> [Source extract]
As described above, the problem has been solved in two methods which are non-optimal either from the logistical point of view or from the error proneness and time to get chargers working point of view.

Therefore, a system is then needed for configurable Charge Point Operator (CPO) quick-response (QR) code of Electric vehicle (EV) chargers.

SUMMARY

Briefly described, aspects of the present invention relate to a system and a method for providing a configurable Charge Point Operator (CPO) quick-response (QR) code on Electric vehicle (EV) chargers. The idea is to always print a QR code that includes a URL owned by an EVSE manufacturer followed by a serial number or a Device ID of an EV charger such as an Electric vehicle supply equipment (EVSE) (e.g. if Siemens manufactures the EV charger, it would be evcharging.siemens.com/pay/1234567890). When a user lands on that URL with a web browser, the Webapp, instead of looking up the EV charger on a specific CSMS, looks up a table that indicates what is the redirection URL of the CSMS that actually manages the EV charger. With that, the QR code never has to change, and the association of the EV charger to a CSMS is enough for the QR code to direct the user to the proper Webapp. If no CSMS is associated with the EV charger, instead of redirecting, the landing page can show an advertisement with instructions on how to buy a CSMS for the EV charger, and how to associate the EV charger to the CSMS. If more than one Mobility Service Provider (MSP) is able to control the EV charger, a webpage showing options to the driver can be placed before redirection (this webpage with manual MSP selection is prior art, but using a redirecting QR code to land on the right CPO isn't). The QR codes that only support a single backend are also prior art.

In accordance with one illustrative embodiment of the present invention, an electric vehicle (EV) charger such as an Electric vehicle supply equipment (EVSE) comprises a body and a quick-response (QR) code printed on the body, the QR code being a type of two-dimensional matrix barcode that includes a Uniform Resource Locator (URL) of an Electric vehicle supply equipment (EVSE) manufacturer and being an address of a given unique resource on Internet and can be an HyperText Markup Language (HTML) page, a Cascading Style Sheet (CSS) document, an image followed by a serial number or Device Identification (ID). The QR code covers all Charging Station Management Systems (CSMSs) with a single product stock keeping unit (SKU) and the EV charger works immediately as soon as assigned to a CSMS. The QR code redirects automatically to a desired CSMS, with compatibility to work with more than one CSMS. When a user lands on the URL with a web browser, a Webapp, instead of looking up the EV charger on a specific CSMS, looks up a table that indicates what is a redirection URL of the CSMS that actually manages the EV charger such that the QR code never has to change, and an association of the EV charger to a CSMS is enough for the QR code to direct the user to a desired Webapp.

In accordance with one illustrative embodiment of the present invention, a method provides for a configurable Charge Point Operator (CPO) quick-response (QR) code for seamless commissioning of screenless Electric vehicle (EV) chargers such as an Electric vehicle supply equipment (EVSE). The method comprises providing a body of an EV charger and providing a quick-response (QR) code printed on the body. The QR code being a type of two-dimensional matrix barcode includes a Uniform Resource Locator (URL) of an Electric vehicle supply equipment (EVSE) manufacturer and an address of a given unique resource on Internet and can be an HyperText Markup Language (HTML) page, a Cascading Style Sheet (CSS) document, an image followed by a serial number or Device Identification (ID). The QR code covers all Charging Station Management Systems (CSMSs) with a single product stock keeping unit (SKU) and the EV charger works immediately as soon as assigned to a CSMS. The QR code redirects automatically to a desired CSMS, with compatibility to work with more than one CSMS. When a user lands on the URL with a web browser, a Webapp, instead of looking up the EV charger on a specific CSMS, looks up a table that indicates what is a redirection URL of the CSMS that actually manages the EV charger such that the QR code never has to change, and an association of the EV charger to a CSMS is enough for the QR code to direct the user to a desired Webapp.

> [Written problem 1] In the EV charger QR code excerpt, what can the landing page show if no CSMS is associated with the charger?
> [Written problem 2] According to the EV charger QR code excerpt, what kinds of resource can the Internet address in the QR code be? List them all.
> [Written problem 3] Go on with the EV charger QR code excerpt from the point where it stops.

> [Records about locating elements on screens]

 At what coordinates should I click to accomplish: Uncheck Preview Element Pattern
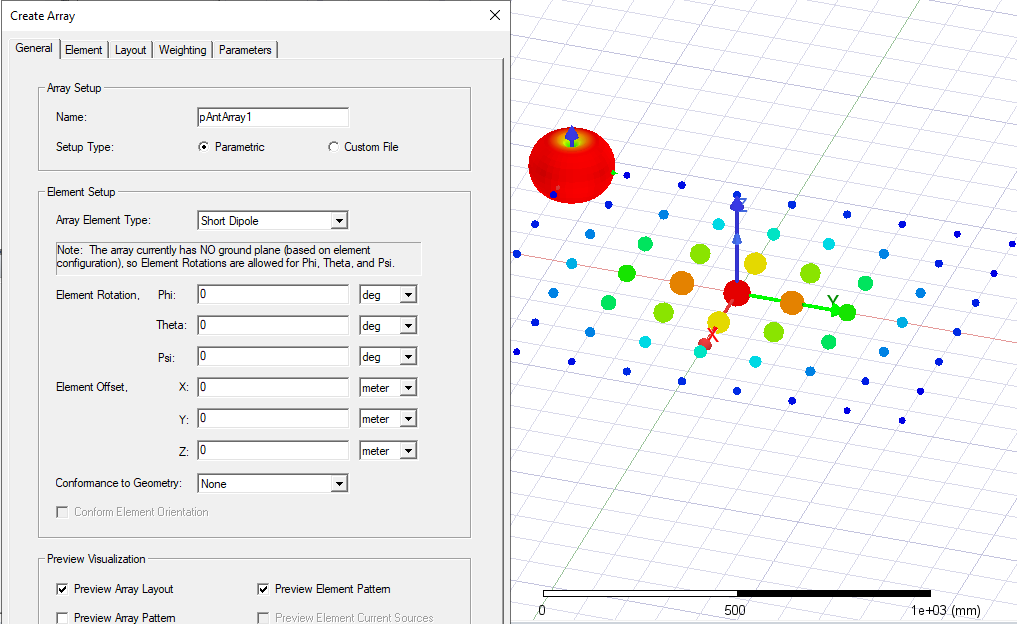263,589
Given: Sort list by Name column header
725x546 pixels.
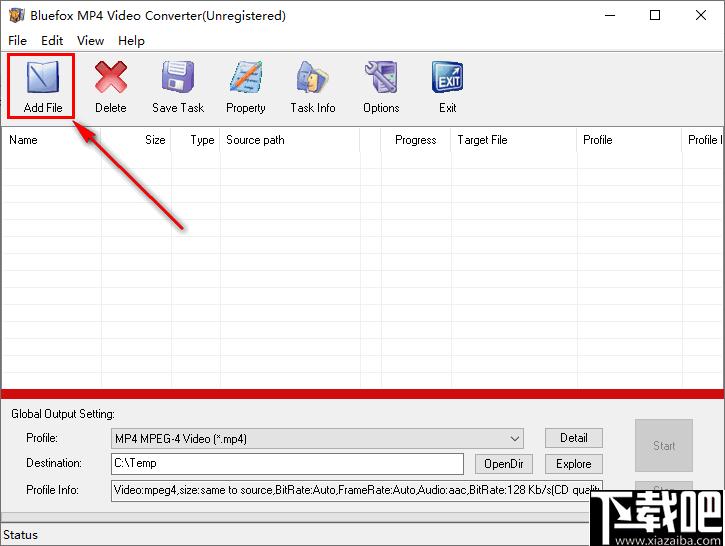Looking at the screenshot, I should [50, 140].
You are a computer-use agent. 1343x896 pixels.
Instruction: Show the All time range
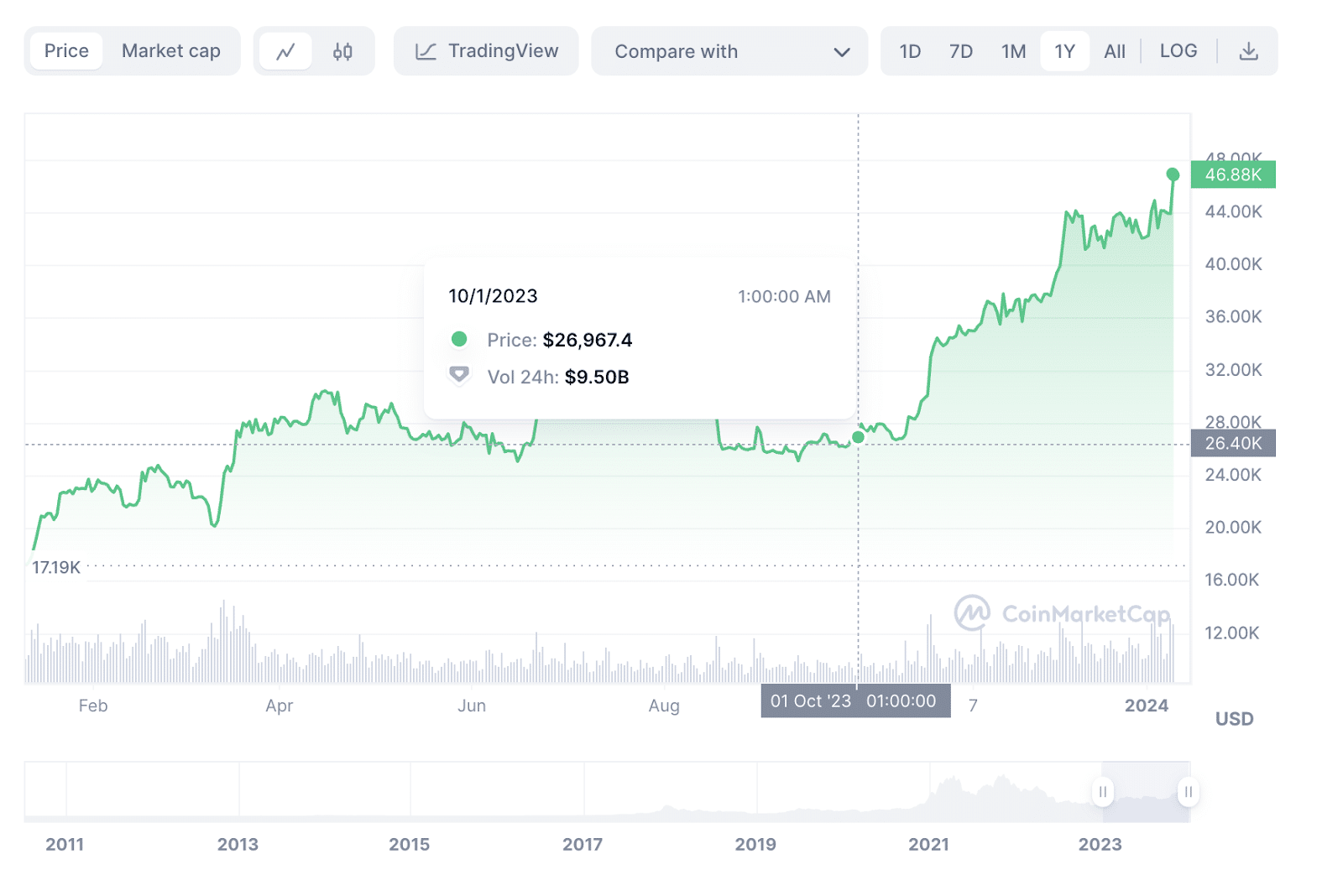coord(1114,52)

> [Task output 1] An advertisement with instructions on how to buy a CSMS for the EV charger and how to associate the EV charger to the CSMS.

> [Task output 2] A HyperText Markup Language (HTML) page, a Cascading Style Sheet (CSS) document, and an image.

> [Task output 3]
The above described features and advantages, as well as others, will become more readily apparent to those of ordinary skill in the art by reference to the following detailed description and accompanying drawings. While it would be desirable to provide one or more of these or other advantageous features, the teachings disclosed herein extend to those embodiments which fall within the scope of the appended claims, regardless of whether they accomplish one or more of the above-mentioned advantages.

BRIEF DESCRIPTION OF THE DRAWINGS

For a more complete understanding of the present disclosure, and the advantages thereof, reference is now made to the following descriptions taken in conjunction with the accompanying drawings, wherein like numbers designate like objects.

FIG. 1 illustrates a smart QR code in accordance with an embodiment of the present invention.

FIG. 2 illustrates an electric vehicle (EV) charger commissioning system using a smart QR code setup in accordance with an embodiment of the present invention.

FIG. 3 illustrates a method of providing an electric vehicle (EV) charger commissioning system using a smart QR code setup in accordance with an embodiment of the present invention.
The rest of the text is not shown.